A visit to Ulu Tembron National Park (www.facebook.com/UluTemburongNationalPark) is a convenient one-day trip from Bandar, wherein you can experience the wildlife and the nature reserve of this largest park in the country. A boat ride by the riverbank or a walk in one of the dense paths of the park reveals its flora and fauna; particularly noticeable are the nipa palm trees, the proboscis monkeys hanging off the branches, and the unique colorful birds which will intrigue the interest of any birdwatcher.
For those who are willing to venture further and explore nature and wildlife, there is plenty of that, thanks largely to the government’s efforts to preserve 70 percent of land area as rainforest. Brunei may very well be the most convenient gateway for discovering Borneo, the largest island in this region.
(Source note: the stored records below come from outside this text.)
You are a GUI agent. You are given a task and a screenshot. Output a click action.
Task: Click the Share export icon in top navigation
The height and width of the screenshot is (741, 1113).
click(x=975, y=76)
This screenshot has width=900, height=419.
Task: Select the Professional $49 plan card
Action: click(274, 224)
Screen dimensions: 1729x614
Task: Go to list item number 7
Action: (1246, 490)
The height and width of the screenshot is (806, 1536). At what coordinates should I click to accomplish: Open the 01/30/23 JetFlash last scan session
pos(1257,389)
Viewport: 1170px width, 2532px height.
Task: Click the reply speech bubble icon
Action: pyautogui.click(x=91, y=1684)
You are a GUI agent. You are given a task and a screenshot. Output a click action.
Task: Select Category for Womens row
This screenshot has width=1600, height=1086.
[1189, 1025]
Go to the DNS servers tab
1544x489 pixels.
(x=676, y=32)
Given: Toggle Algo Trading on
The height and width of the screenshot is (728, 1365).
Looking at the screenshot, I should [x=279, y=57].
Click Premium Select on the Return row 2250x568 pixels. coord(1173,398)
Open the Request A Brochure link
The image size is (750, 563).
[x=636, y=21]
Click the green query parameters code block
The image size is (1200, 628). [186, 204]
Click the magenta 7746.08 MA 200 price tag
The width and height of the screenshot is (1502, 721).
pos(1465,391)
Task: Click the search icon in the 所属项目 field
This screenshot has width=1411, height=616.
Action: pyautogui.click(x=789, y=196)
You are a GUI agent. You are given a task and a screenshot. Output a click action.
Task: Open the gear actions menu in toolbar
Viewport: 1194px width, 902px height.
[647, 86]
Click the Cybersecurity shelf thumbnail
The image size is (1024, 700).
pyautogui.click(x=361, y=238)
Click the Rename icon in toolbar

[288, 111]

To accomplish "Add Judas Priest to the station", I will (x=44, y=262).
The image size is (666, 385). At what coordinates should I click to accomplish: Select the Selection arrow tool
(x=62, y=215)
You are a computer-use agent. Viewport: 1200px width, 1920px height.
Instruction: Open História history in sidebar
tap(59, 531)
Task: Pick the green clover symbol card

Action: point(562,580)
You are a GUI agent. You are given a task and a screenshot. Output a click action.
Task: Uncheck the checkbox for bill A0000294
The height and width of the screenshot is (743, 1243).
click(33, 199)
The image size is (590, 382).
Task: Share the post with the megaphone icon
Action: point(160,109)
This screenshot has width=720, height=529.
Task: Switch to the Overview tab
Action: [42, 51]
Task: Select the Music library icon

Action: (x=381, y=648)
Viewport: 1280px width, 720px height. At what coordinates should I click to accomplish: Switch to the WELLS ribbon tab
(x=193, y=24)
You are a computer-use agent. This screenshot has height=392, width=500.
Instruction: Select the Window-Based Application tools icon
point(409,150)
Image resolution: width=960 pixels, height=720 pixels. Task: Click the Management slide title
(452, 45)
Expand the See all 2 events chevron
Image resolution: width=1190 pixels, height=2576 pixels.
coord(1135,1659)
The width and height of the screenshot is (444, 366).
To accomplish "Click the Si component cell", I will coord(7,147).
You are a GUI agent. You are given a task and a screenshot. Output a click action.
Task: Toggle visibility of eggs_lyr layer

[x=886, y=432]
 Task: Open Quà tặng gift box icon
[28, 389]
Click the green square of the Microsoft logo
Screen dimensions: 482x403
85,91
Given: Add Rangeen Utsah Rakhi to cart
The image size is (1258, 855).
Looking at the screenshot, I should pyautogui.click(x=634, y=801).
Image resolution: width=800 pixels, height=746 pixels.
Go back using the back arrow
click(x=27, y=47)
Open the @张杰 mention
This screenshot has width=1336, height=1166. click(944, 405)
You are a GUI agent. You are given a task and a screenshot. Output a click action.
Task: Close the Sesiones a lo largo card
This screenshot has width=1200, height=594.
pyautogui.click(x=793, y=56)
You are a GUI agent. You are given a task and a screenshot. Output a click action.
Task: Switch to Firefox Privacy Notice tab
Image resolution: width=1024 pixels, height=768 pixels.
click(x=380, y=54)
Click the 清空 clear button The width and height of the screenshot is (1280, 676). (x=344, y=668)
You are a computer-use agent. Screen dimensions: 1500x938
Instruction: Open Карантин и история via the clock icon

Whether you visit Brunei just for a stopover on your Southeast Asian holiday package, for a weekend getaway, or merely to inquire into its recent tax haven incentives, it is bound to be a rewarding experience. Discover for yourself these “unexpected treasures.”
Getting to Brunei
Brunei is easily accessible through regular direct flights from Singapore, Kuala Lumpur, Bangkok, and Jakarta, and from several other destinations such as Dubai, Australia, and China, periodically. From Sabah and Sarawak, the land transport options of trains and buses are available. Ferry services are also available from Malaysia.
Currency and Expenses
The Brunei dollar is on par with Singapore. In fact, in both Singapore and Brunei, their currencies are interchangeable. As Brunei is a rather affluent nation, costs are on the higher side, thus, it is not popular choice of stay for backpackers.
Food and Drink
The most common foods in Brunei are the Malay, Indonesian, Chinese, and Indian. Of course a trip there is incomplete without a visit to the night market Pasar Malam Gadong, or the Taman Selera Hawker Centre. Aminah Arif Restaurant is famous for ambuyat, Brunei’s signature dish. The famous teh tarik, a Malay version of Indian tea, and kopi are the local caffeine boosters.
When to Visit
Any time of the year is normally good to visit Brunei, however, this July isn’t because it is Ramadan, the fasting month for Malay Muslims. Shops do remain open during the day for tourists and for those from other ethnic backgrounds, but you are expected to avoid eating in front of those who are fasting.
The tourism board (www.bruneitourism.travel) website has ample information to plan your trip.
Tour agencies such as Freme Travel Services (www.freme.com) are a reliable source for better convenience.
For those seeking exploration and adventure into Borneo, one of the popular tour agencies, Tour Borneo (www.tourborneo.com), has many tour options to choose from.